The NRDC also claims that another major factor accelerating the pollution is climate change. "Specifically, climate change is anticipated to influence the presence of pathogens that cause stomach flu, diarrhea and neurological problems in America’s beach water."

What can be done?

Adrienne Esposito, executive director of Citizens Campaign for the Environment, shared her viewpoint that there are solutions available—the problem is that they are not being enacted.

"We can send astronauts to the moon and a probe to Mars, and yet we haven’t decided to filter storm water to protect our beaches and bays,” said Esposito. "There are a myriad of new design techniques and low tech options that offer meaningful storm water filtration advantages.
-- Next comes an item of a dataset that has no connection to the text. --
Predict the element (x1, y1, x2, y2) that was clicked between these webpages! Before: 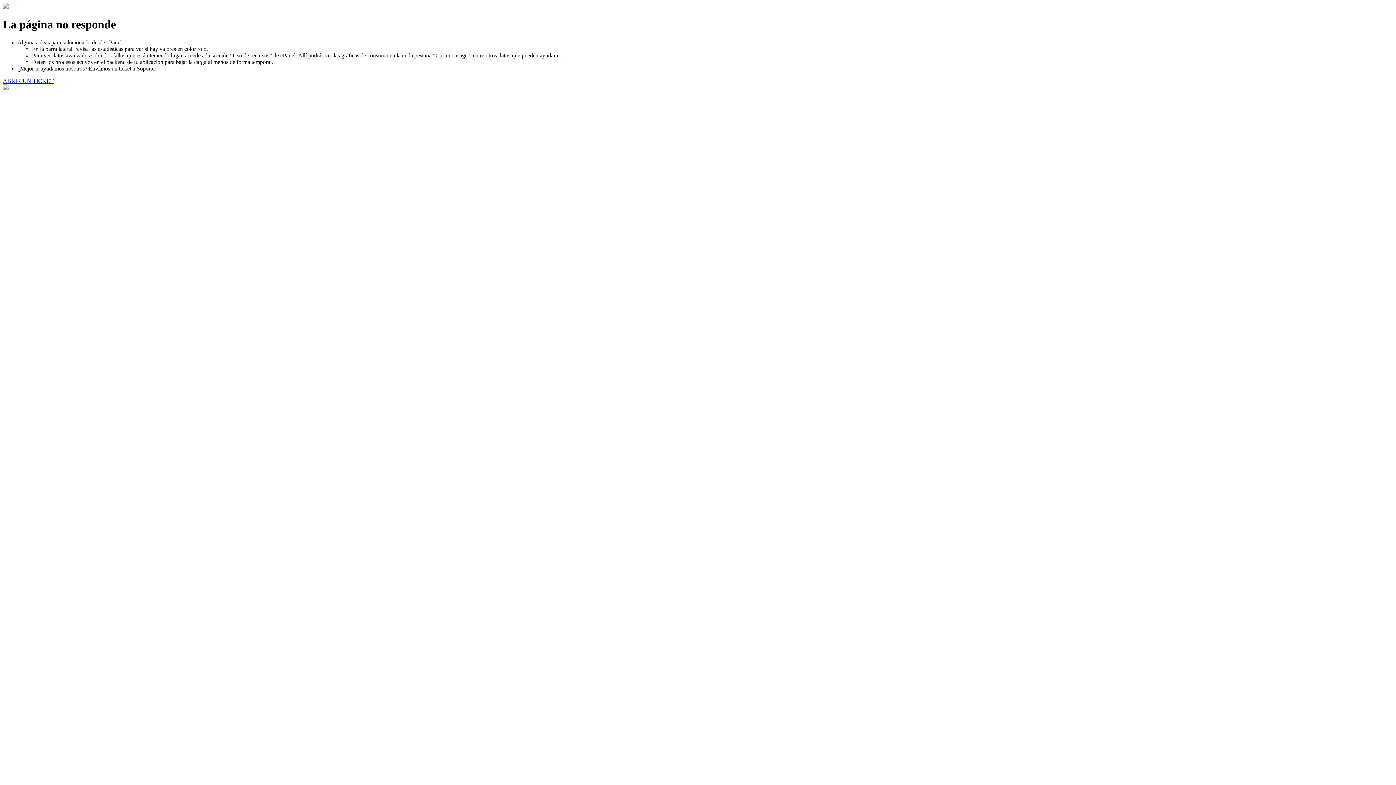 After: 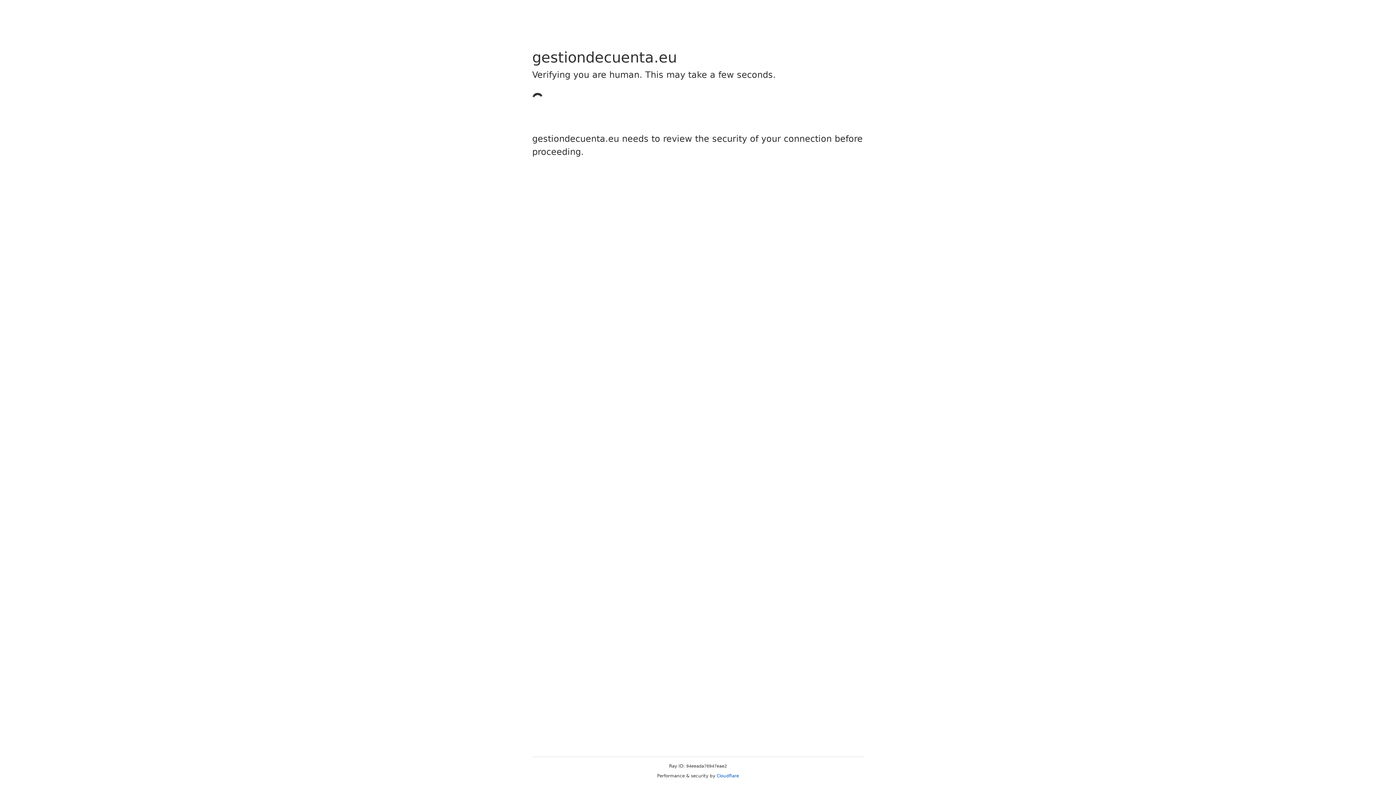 Action: bbox: (2, 77, 53, 83) label: ABRIR UN TICKET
The simple truth is that most municipalities have not made beach protection a priority.”

Toward the right direction

Although the situation is getting worse every year, Larry Levine, an attorney in NRDC’s New York office said that New York City is moving in the right direction by making plans to enact change. “New York and all cities, towns, and local governments can turn green infrastructure into standard practice through smart policy changes, such as revamping local codes and redesigning of public works projects," said Levine.

Another project that is attempting to drive the city toward a change in this regard is Discovery’s Planet Green Channel, an NRDC partner. As part of its Blue August, a month-long, multi platform programming initiative on all things aquatic, Discovery Planet is launching their “Ban the Bags, Butts and Bottles Challenge!” which invites communities to become part of the solution.

In hopes that the people of New York will understand the priority of this issue and take the responsibility into their hands, the NRDC is offering s a few tips to get started:

1. Be a good steward at the beach.
2. Clean up after your pet.
3. Conserve water.
4. Direct runoff to the soil, not the street.
5. Don't pour hazardous products down the drain.
6. Maintain your septic system.
7. Practice proper lawn and garden care.
8. Practice proper marine and recreational boating waste disposal.
9. Support local, state, and federal legislation that promotes the cleanup of pollution sources.
10. Learn about the water quality at local beaches and choose your beach carefully.